Start of Task material

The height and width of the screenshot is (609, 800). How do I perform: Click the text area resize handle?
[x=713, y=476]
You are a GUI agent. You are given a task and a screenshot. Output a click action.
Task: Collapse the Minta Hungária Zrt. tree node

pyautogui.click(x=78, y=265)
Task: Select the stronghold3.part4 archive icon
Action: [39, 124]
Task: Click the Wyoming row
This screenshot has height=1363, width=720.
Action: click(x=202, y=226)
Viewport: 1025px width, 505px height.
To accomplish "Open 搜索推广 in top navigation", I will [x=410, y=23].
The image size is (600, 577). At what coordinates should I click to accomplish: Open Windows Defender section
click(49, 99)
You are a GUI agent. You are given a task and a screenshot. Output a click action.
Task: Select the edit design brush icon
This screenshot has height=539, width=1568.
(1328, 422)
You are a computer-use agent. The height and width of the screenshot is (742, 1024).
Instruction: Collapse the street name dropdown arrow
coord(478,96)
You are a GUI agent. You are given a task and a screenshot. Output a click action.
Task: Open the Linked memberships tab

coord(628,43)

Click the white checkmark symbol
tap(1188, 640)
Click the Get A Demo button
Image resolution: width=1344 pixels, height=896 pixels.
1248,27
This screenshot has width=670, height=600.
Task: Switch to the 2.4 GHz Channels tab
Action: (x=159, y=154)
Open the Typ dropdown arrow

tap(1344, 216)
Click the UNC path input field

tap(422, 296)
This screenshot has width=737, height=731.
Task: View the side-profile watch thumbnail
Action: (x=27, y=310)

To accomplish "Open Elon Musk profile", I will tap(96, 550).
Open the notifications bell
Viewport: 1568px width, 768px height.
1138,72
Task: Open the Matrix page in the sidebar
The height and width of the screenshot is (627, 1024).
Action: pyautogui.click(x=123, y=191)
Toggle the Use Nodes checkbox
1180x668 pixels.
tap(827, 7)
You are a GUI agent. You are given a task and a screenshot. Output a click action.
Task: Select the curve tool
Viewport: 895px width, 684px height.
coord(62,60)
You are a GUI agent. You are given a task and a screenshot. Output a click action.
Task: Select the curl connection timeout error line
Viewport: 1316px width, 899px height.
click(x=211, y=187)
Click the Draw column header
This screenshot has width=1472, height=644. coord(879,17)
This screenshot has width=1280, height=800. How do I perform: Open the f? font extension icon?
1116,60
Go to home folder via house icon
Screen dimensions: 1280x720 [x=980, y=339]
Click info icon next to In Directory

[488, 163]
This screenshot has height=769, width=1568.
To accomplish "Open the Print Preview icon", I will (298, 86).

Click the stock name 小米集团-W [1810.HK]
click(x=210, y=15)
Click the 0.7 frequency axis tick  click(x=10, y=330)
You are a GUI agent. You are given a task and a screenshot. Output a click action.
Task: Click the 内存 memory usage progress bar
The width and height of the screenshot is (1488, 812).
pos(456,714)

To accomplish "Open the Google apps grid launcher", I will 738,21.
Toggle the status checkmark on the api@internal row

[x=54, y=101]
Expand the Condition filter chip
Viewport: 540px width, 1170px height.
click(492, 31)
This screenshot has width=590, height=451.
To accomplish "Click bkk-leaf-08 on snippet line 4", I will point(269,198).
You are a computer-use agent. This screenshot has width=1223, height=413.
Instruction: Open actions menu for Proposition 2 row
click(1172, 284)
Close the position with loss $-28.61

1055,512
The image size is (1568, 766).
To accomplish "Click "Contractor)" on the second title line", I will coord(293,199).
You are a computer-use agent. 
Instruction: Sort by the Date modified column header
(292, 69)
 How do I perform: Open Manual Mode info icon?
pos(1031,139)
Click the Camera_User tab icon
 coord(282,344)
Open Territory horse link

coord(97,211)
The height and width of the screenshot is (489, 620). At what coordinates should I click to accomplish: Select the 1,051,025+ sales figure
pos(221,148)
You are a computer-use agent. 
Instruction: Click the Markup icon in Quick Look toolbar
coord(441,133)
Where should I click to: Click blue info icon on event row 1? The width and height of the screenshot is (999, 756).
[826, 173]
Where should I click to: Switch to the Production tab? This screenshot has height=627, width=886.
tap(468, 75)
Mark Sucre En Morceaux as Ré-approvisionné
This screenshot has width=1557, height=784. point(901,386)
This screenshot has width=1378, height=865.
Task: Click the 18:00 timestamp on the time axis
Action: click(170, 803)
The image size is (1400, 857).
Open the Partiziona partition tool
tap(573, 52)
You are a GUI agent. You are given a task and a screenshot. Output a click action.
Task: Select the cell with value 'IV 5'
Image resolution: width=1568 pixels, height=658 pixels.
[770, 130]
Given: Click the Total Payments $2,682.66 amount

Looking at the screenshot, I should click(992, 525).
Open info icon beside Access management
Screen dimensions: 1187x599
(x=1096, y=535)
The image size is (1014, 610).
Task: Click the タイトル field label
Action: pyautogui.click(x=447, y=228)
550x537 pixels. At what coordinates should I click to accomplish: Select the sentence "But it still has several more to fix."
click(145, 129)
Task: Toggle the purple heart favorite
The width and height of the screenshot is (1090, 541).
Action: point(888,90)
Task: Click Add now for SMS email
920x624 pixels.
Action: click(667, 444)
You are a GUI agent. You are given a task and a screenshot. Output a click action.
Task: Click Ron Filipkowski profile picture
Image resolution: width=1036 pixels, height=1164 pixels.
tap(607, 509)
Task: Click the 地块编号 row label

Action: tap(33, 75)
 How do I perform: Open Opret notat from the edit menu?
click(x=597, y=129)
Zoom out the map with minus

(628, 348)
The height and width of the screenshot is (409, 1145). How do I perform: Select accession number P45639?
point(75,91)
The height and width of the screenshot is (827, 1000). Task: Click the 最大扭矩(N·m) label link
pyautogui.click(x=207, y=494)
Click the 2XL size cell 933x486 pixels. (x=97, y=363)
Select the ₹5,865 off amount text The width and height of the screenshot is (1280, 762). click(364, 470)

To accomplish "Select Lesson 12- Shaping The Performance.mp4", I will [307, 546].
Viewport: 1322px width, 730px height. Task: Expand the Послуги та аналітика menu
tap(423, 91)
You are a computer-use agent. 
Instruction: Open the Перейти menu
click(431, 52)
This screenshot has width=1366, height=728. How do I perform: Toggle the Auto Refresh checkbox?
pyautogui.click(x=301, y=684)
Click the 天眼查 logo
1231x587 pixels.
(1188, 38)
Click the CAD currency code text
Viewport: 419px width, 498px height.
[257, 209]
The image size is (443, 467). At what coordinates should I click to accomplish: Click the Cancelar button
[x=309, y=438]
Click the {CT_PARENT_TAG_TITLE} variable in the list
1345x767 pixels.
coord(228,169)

End of Task material

Task statement:
All of the data above needs to be given again exactly.

Response area:
The height and width of the screenshot is (609, 800). How do I perform: Click the text area resize handle?
[x=713, y=476]
You are a GUI agent. You are given a task and a screenshot. Output a click action.
Task: Collapse the Minta Hungária Zrt. tree node

pyautogui.click(x=78, y=265)
Task: Select the stronghold3.part4 archive icon
Action: [39, 124]
Task: Click the Wyoming row
This screenshot has height=1363, width=720.
Action: click(x=202, y=226)
Viewport: 1025px width, 505px height.
To accomplish "Open 搜索推广 in top navigation", I will [x=410, y=23].
The image size is (600, 577). At what coordinates should I click to accomplish: Open Windows Defender section
click(49, 99)
You are a GUI agent. You are given a task and a screenshot. Output a click action.
Task: Select the edit design brush icon
This screenshot has height=539, width=1568.
(1328, 422)
You are a computer-use agent. The height and width of the screenshot is (742, 1024).
Instruction: Collapse the street name dropdown arrow
coord(478,96)
You are a GUI agent. You are given a task and a screenshot. Output a click action.
Task: Open the Linked memberships tab

coord(628,43)

Click the white checkmark symbol
tap(1188, 640)
Click the Get A Demo button
Image resolution: width=1344 pixels, height=896 pixels.
1248,27
This screenshot has width=670, height=600.
Task: Switch to the 2.4 GHz Channels tab
Action: (x=159, y=154)
Open the Typ dropdown arrow

tap(1344, 216)
Click the UNC path input field

tap(422, 296)
This screenshot has width=737, height=731.
Task: View the side-profile watch thumbnail
Action: (x=27, y=310)

To accomplish "Open Elon Musk profile", I will tap(96, 550).
Open the notifications bell
Viewport: 1568px width, 768px height.
1138,72
Task: Open the Matrix page in the sidebar
The height and width of the screenshot is (627, 1024).
Action: pyautogui.click(x=123, y=191)
Toggle the Use Nodes checkbox
1180x668 pixels.
tap(827, 7)
You are a GUI agent. You are given a task and a screenshot. Output a click action.
Task: Select the curve tool
Viewport: 895px width, 684px height.
coord(62,60)
You are a GUI agent. You are given a task and a screenshot. Output a click action.
Task: Select the curl connection timeout error line
Viewport: 1316px width, 899px height.
click(x=211, y=187)
Click the Draw column header
This screenshot has width=1472, height=644. coord(879,17)
This screenshot has width=1280, height=800. How do I perform: Open the f? font extension icon?
1116,60
Go to home folder via house icon
Screen dimensions: 1280x720 [x=980, y=339]
Click info icon next to In Directory

[488, 163]
This screenshot has height=769, width=1568.
To accomplish "Open the Print Preview icon", I will (298, 86).

Click the stock name 小米集团-W [1810.HK]
click(x=210, y=15)
Click the 0.7 frequency axis tick  click(x=10, y=330)
You are a GUI agent. You are given a task and a screenshot. Output a click action.
Task: Click the 内存 memory usage progress bar
The width and height of the screenshot is (1488, 812).
pos(456,714)

To accomplish "Open the Google apps grid launcher", I will 738,21.
Toggle the status checkmark on the api@internal row

[x=54, y=101]
Expand the Condition filter chip
Viewport: 540px width, 1170px height.
click(492, 31)
This screenshot has width=590, height=451.
To accomplish "Click bkk-leaf-08 on snippet line 4", I will point(269,198).
You are a computer-use agent. This screenshot has width=1223, height=413.
Instruction: Open actions menu for Proposition 2 row
click(1172, 284)
Close the position with loss $-28.61

1055,512
The image size is (1568, 766).
To accomplish "Click "Contractor)" on the second title line", I will coord(293,199).
You are a computer-use agent. 
Instruction: Sort by the Date modified column header
(292, 69)
 How do I perform: Open Manual Mode info icon?
pos(1031,139)
Click the Camera_User tab icon
 coord(282,344)
Open Territory horse link

coord(97,211)
The height and width of the screenshot is (489, 620). At what coordinates should I click to accomplish: Select the 1,051,025+ sales figure
pos(221,148)
You are a computer-use agent. 
Instruction: Click the Markup icon in Quick Look toolbar
coord(441,133)
Where should I click to: Click blue info icon on event row 1? The width and height of the screenshot is (999, 756).
[826, 173]
Where should I click to: Switch to the Production tab? This screenshot has height=627, width=886.
tap(468, 75)
Mark Sucre En Morceaux as Ré-approvisionné
This screenshot has width=1557, height=784. point(901,386)
This screenshot has width=1378, height=865.
Task: Click the 18:00 timestamp on the time axis
Action: click(170, 803)
The image size is (1400, 857).
Open the Partiziona partition tool
tap(573, 52)
You are a GUI agent. You are given a task and a screenshot. Output a click action.
Task: Select the cell with value 'IV 5'
Image resolution: width=1568 pixels, height=658 pixels.
[770, 130]
Given: Click the Total Payments $2,682.66 amount

Looking at the screenshot, I should click(992, 525).
Open info icon beside Access management
Screen dimensions: 1187x599
(x=1096, y=535)
The image size is (1014, 610).
Task: Click the タイトル field label
Action: pyautogui.click(x=447, y=228)
550x537 pixels. At what coordinates should I click to accomplish: Select the sentence "But it still has several more to fix."
click(145, 129)
Task: Toggle the purple heart favorite
The width and height of the screenshot is (1090, 541).
Action: point(888,90)
Task: Click Add now for SMS email
920x624 pixels.
Action: click(667, 444)
You are a GUI agent. You are given a task and a screenshot. Output a click action.
Task: Click Ron Filipkowski profile picture
Image resolution: width=1036 pixels, height=1164 pixels.
tap(607, 509)
Task: Click the 地块编号 row label

Action: tap(33, 75)
 How do I perform: Open Opret notat from the edit menu?
click(x=597, y=129)
Zoom out the map with minus

(628, 348)
The height and width of the screenshot is (409, 1145). How do I perform: Select accession number P45639?
point(75,91)
The height and width of the screenshot is (827, 1000). Task: Click the 最大扭矩(N·m) label link
pyautogui.click(x=207, y=494)
Click the 2XL size cell 933x486 pixels. (x=97, y=363)
Select the ₹5,865 off amount text The width and height of the screenshot is (1280, 762). click(364, 470)

To accomplish "Select Lesson 12- Shaping The Performance.mp4", I will [307, 546].
Viewport: 1322px width, 730px height. Task: Expand the Послуги та аналітика menu
tap(423, 91)
You are a computer-use agent. 
Instruction: Open the Перейти menu
click(431, 52)
This screenshot has width=1366, height=728. How do I perform: Toggle the Auto Refresh checkbox?
pyautogui.click(x=301, y=684)
Click the 天眼查 logo
1231x587 pixels.
(1188, 38)
Click the CAD currency code text
Viewport: 419px width, 498px height.
[257, 209]
The image size is (443, 467). At what coordinates should I click to accomplish: Click the Cancelar button
[x=309, y=438]
Click the {CT_PARENT_TAG_TITLE} variable in the list
1345x767 pixels.
coord(228,169)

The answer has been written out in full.